Swami Madhavananda (born Nirmal Chandra Basu; 15 December 1888–6 October 1965) was the ninth President of the Ramakrishna Math and Ramakrishna Mission.

Biography 
Madhavananda was born in Baghanchra in the Nadia district of West Bengal by father, Hariprasad Basu.

Madhavananda graduated from the University of Calcutta with distinction. During his student life, he read the works of Vivekananda and was inspired by the ideals and messages of Ramakrishna and Vivekananda. He was initiated by the Holy Mother at Jayrambati in March 1909. He joined the monastery at Chennai in January 1910. Madhavananda was also initiated into sannyasa by Swami Brahmananda  in January 1916. Later, he was joined by his younger brother Vimal, who also joined the Order; he came to be known as Swami Dayananda and founded the Ramakrishna Mission Seva Pratishthan in Kolkata in 1932.

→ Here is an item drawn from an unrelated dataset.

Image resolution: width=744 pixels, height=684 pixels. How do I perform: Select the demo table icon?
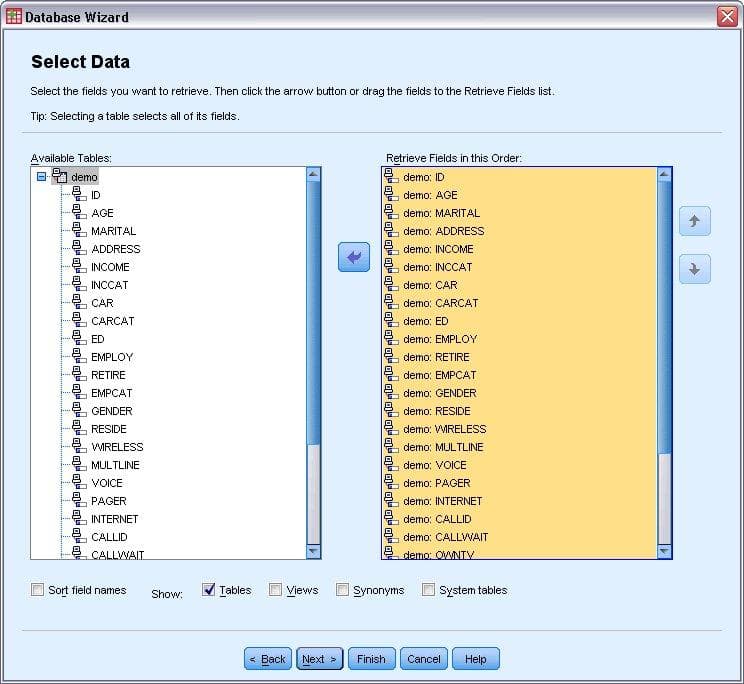coord(59,177)
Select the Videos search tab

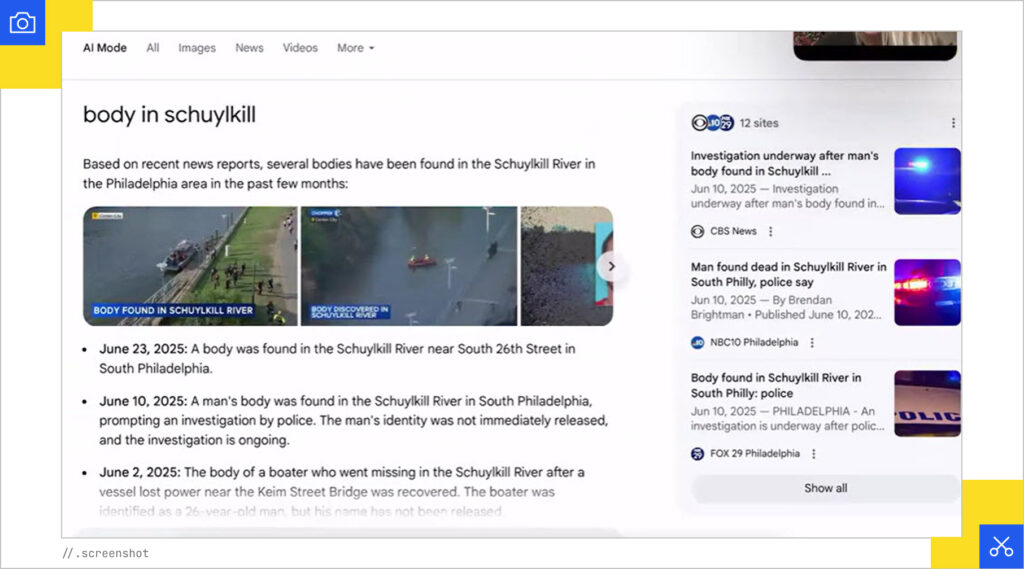(300, 48)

Madhavananda spent a few years at the Udbodhan office, assisting in the publication of the journal. He was later sent to Mayavati as the head of the Advaita Ashrama. He started a Hindi-language organ of the Order called Samanvaya, with the assistance of the Hindi poet, Suryakant Tripathi, 'Nirala'. Madhavananda was instrumental in spreading the ideals of Ramakrishna and Vivekananda in Gujarat and in the founding of the Rajkot Center. Moreover, he was sent to the United States to preach at the San Francisco monastery.

Madhavananda became a trustee of the Ramakrishna Math and a member of the governing body of the Ramakrishna Mission in 1922. He was called back to India in 1929 to serve as a Joint Secretary of the Order. He was appointed General Secretary in May 1938 and remained in that position until he was appointed Vice President in March 1962. His tenure as general secretary was an all-time high of 24 years. After the demise of Vishuddhananda, he became the President of the Order on August 4, 1962. As the President of the Order, Madhavananda presided over the Birth Centenary Celebrations of Vivekananda in 1963.

Madhavananda was austere and used to practice japa and meditation for hours. He translated many scriptures, like the Brihadaranyaka Upanishad, the Brahma Sutras, and the Bhasha Paricchheda.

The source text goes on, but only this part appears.